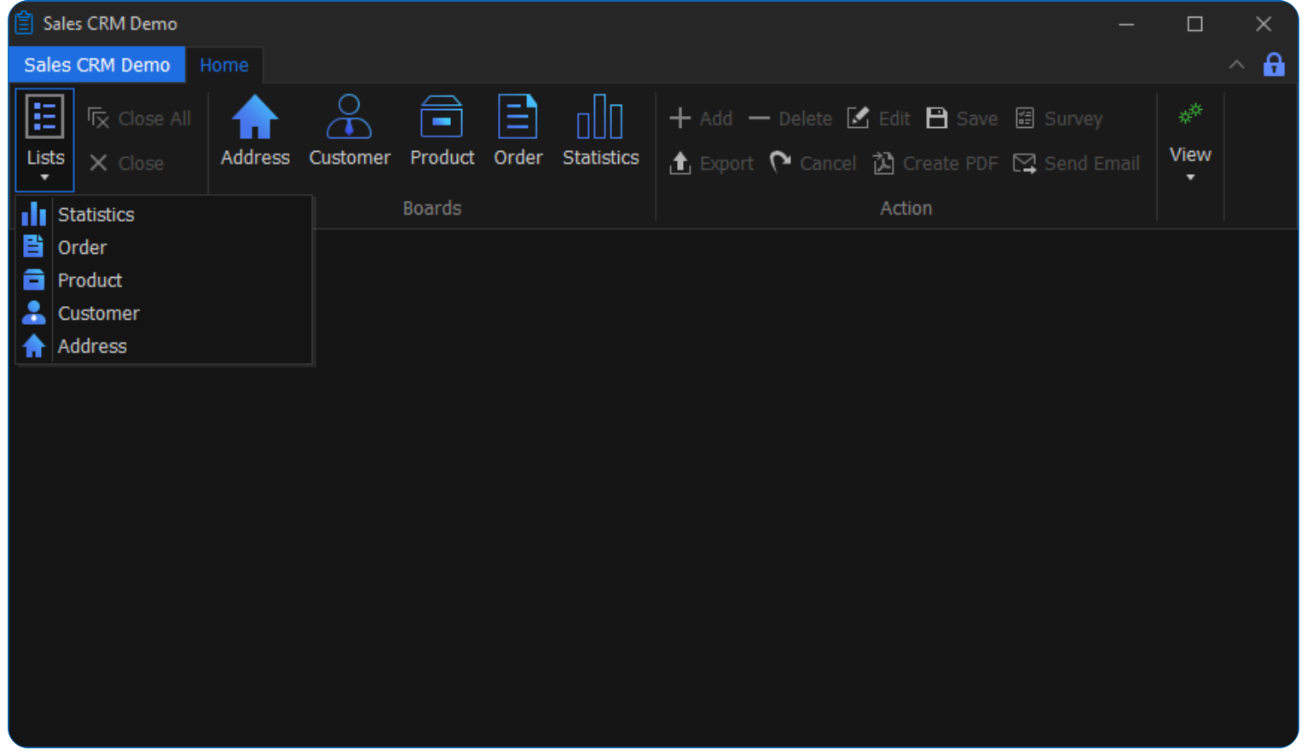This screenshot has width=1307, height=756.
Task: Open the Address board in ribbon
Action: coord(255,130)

------------------------------------

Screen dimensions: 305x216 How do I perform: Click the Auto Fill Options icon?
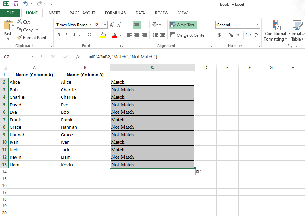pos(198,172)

------------------------------------

» WORK REQUIRED: Write out the entries from the line holding "Screen dimensions: 305x216" through the line holding "pos(198,172)", both included. Leave the pictures out of your answer.

» OUTPUT OF THE TASK:
Screen dimensions: 305x216 How do I perform: Click the Auto Fill Options icon?
pos(198,172)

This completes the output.